Why We “Made Up” Dark Matter and Dark Energy

The universe is expanding much more quickly than the big-bang old universe model predicts (one sign that the model is a failure). So what do they do to explain the invisible force that must be driving it? Not a young universe closer to the original singularity (big bang or other). So, we guess that there must be something like dark energy (not dark matter as the cartoon indicates, but they are related).

Dark energy originates from our efforts to understand the observed accelerated expansion of the universe. In a nutshell, current theory cannot explain the acceleration. One speculative possibility is that the acceleration is a consequence of another new form of matter, nicknamed dark energy, which has hitherto gone undetected….

Dark matter originates from our efforts to explain the observed mismatch between the gravitational mass and the luminous mass of galaxies and clusters of galaxies. 2

Essentially, until we figure out what is going on, dark energy and matter are fudge factors – theoretical entities, not yet observed, created to make our model work. But as one creationist puts it:

How do you know the expansion of the universe is accelerating? Only by applying the standard model with dark matter and dark energy to the observations. Two fudge factors are required to come to that conclusion….

Millions of spiral galaxies rotate too fast and hence they need a universe of 85% dark matter, but it is not observed in the lab. If it is so ubiquitous why has it not been discovered after 40 years of searching? 3

Scientists themselves are ambivalent about dark matter and energy as necessary evils until we figure out what is going on:

No one knows what dark matter is, but they know what it is not. It’s not part of the “standard model” of physics that weaves together everything that is known about ordinary matter and its interactions.4

We know little about that sea [of dark matter and dark energy]. The terms we use to describe its components, “dark matter” and “dark energy,” serve mainly as expressions of our ignorance.5

In fact, one recent paper (2012) claims that the current model employing dark matter has been falsified:

The current standard model of cosmology (SMoC) requires The Dual Dwarf Galaxy Theorem to be true. According to this theorem two types of dwarf galaxies must exist: primordial dark-matter (DM) dominated (type A) dwarf galaxies, and tidal-dwarf and ram-pressure-dwarf (type B) galaxies void of DM….Only one type of dwarf galaxy is observed to exist ….Therefore, The Dual Galaxy Theorem is falsified by observation and dynamically relevant cold or warm DM on galactic scales cannot exist. It is shown that the SMoC is incompatible with a large set of other extragalactic observations.

The author goes on to suggest other theories to answer these questions, but concludes his abstract with:

Major problems with inflationary big bang cosmologies remain unresolved.6

Why Dark Matter Matters

I know not everyone cares about this, but as a young-earth creationist sympathizer, I like to look into the unanswered questions of cosmology and life science to see where science is stumped, and what they do about it.
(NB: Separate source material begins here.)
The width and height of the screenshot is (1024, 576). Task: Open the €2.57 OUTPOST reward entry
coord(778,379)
What they do is theorize, and often, without any evidence, postulate the existence of new particles, objects, or forces which must exist for their models to work. I don’t blame them, you can’t just say “God did it” in naturalistic science. But they studiously avoid the implications that the universe might be very young as YECs claim.
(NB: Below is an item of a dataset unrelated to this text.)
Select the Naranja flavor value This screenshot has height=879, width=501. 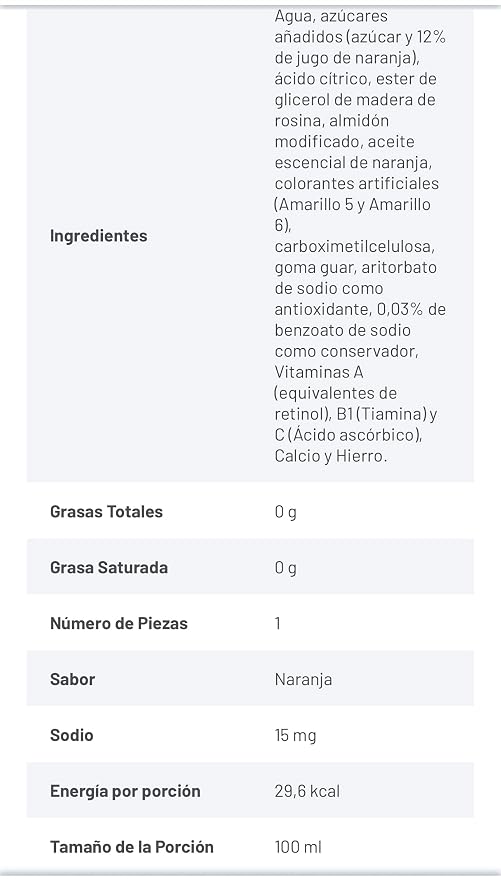(303, 680)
Yet the rapid expansion of the universe we observe may be due to a younger universe than we have supposed.

Other Theoretical Constructs with No Evidence (Yet)

Besides dark matter and energy, there are other cosmological models put forth that propose to solve existing problems in our models, but put forth with no evidence. Yet many people think that such theories are true and make YEC untenable. Those theories include:

  • The Multiverse: The problem the multiverse theory is trying to solve is this: since it is so unlikely that our finely tuned universal constants could have arrived by chance, the only way to beat the zero-odds is to suggest that ALL possible universes were created, so that our unlikely one is no longer unlikely. Mind you, we have no evidence of other universes, but you can’t say it was intelligently designed by a creator!
  • Oort Cloud: Named for named after Dutch astronomer Jan Oort, the Oort Cloud is a theoretical cloud of predominantly icy planetesimals believed to surround the Sun at a distance of up to 100,000 AU. Why do we need it to exist? Because if the universe is as old as we suppose, we wouldn’t have so many comets as we do, they would have long ago died out. Young universe? Nah. Instead, scientists have suggested a complex, but still undiscovered region of space that essentially is filled with comets and generates or sends them out. Brilliant.

CONCLUSION

I admit it – I have a selection bias for articles relating to cosomology and human origins – there are at least two reasons why they are so often argued about.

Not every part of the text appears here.